LONDON
The wait is over, Chris Robshaw leads hosts England out at Twickenham tonight to play Fiji and kick off the Rugby World Cup that promises six weeks of spectacular record breaking.
Organisers say they will get their biggest ever World Cup revenues $370 million — the 203 countries and territories watching on television are a new record.
And on the pitch New Zealand hope they will become the first team to win back-to-back titles.
Bookmakers are backing Richie McCaw’s All Blacks, just ahead of England. But the tournament’s 28-year history is littered with the wrecked hopes of favourites.
CENTRE OF ATTENTION

And Robshaw — along with his Australia, South Africa and France counterparts — is among rivals hoping they can pull off an upset in the pressure cooker atmosphere.
“We are under no illusions as to exactly how big it is going to be,” Robshaw told the BBC.
“But as players it’s about going out there and playing our game, and trying not to get too caught up in the emotion.”

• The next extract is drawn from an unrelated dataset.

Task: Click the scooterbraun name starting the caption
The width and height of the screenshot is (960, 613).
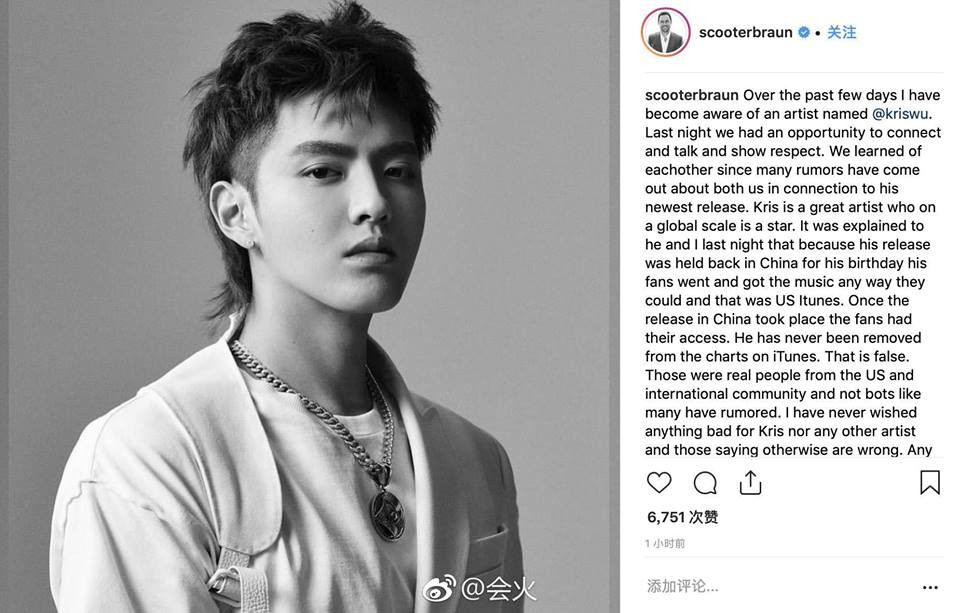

England and Fiji will be the immediate centre of attention at Twickenham, the host country’s home ground for more than a century and one of rugby’s biggest stadiums with an 82,500 seat capacity and its own hotel.
PRICED SUCCESSES

But the focus of the 20-team tournament will soon switch to the form of defending champions New Zealand.
The All Blacks have been the game’s standard-setters for more than 100 years — having won more 76 percent of all their Tests and close to 90 percent since 2012.
Victories over New Zealand are some of the most highly-prized successes in sport.
However, no side have won two straight World Cups and even with all their fiery haka ceremonies, the All Blacks have yet to lift the Webb Ellis Trophy on foreign soil.